- Szczerze żałuję tego, co się wydarzyło. To przekreśliło całe moje życie, 33 lata pracy w lasach. Moje życie się załamało w jednej minucie, jednej sekundzie. Ja naprawdę byłem przekonany, że strzelam do zwierzęcia. Byłem przekonany, że to był dzik. To był nieszczęśliwy wypadek. Jestem załamany całą tą sytuacją. Straciłem pracę, którą kocham, która jest moją pasją – mówił w sądzie oskarżony.

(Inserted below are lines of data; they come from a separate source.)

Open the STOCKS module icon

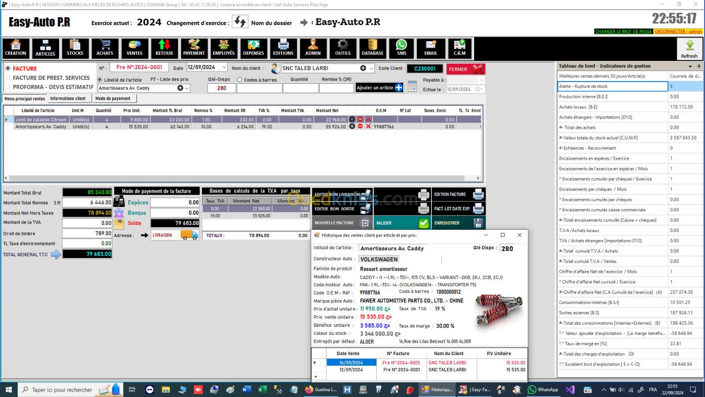pos(75,48)
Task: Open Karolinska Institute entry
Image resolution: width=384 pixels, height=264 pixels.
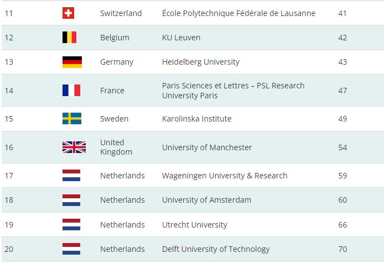Action: [x=196, y=119]
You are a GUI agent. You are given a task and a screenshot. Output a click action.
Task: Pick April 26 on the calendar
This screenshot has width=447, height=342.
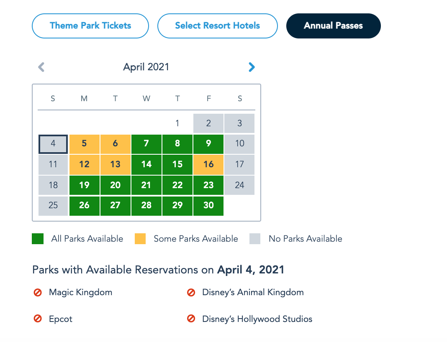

Dla prokuratury tłumaczenie, że doszło do pomylenia żubra z dzikiem jest mało wiarygodne, zwłaszcza że przeprowadzony eksperyment procesowy tylko potwierdził, że z miejsca, skąd oddany został strzał, żubr był dobrze widoczny gołym okiem. – Jeśli oskarżony nie był pewny, co to za zwierzę, jak twierdzi, nie powinien oddać strzału. Takie są zasady myśliwych – mówił prok. Mariusz Leś, który dla oskarżonego chce kary jednego roku pozbawienia wolności w zawieszeniu na 3 lata. Prokurator żąda także kary grzywny w wysokości 10 tys. zł, nawiązki w kwocie 60 tys. zł na rzecz Narodowego Funduszu Ochrony Środowiska, obciążenia kosztami postępowania, zakazu wykonywania zawodu leśnika przez okres 7 lat oraz przepadku na rzecz Skarbu Państwa zabezpieczonej broni myśliwskiej i amunicji należącej do oskarżonego. Oskarżyciel posiłkowy, reprezentujący Fundację WWF chce jeszcze ostrzejszej kary dla zabójcy żubra, bo jednego roku bezwzględnego więzienia.
Natomiast obrona liczy na łagodny wymiar kary dla oskarżonego, który już stracił wiele – ukochaną pracę, korzyści wynikające z zajmowanego stanowiska. Mec. Andrzej Preiss mówił w sądzie, że wierzy wyjaśnieniom swojego klienta, bo są one spójne i konsekwentnie przedstawiane od samego początku tej sprawy. – Śmierć żubra była nieszczęśliwym wypadkiem – ocenił mecenas.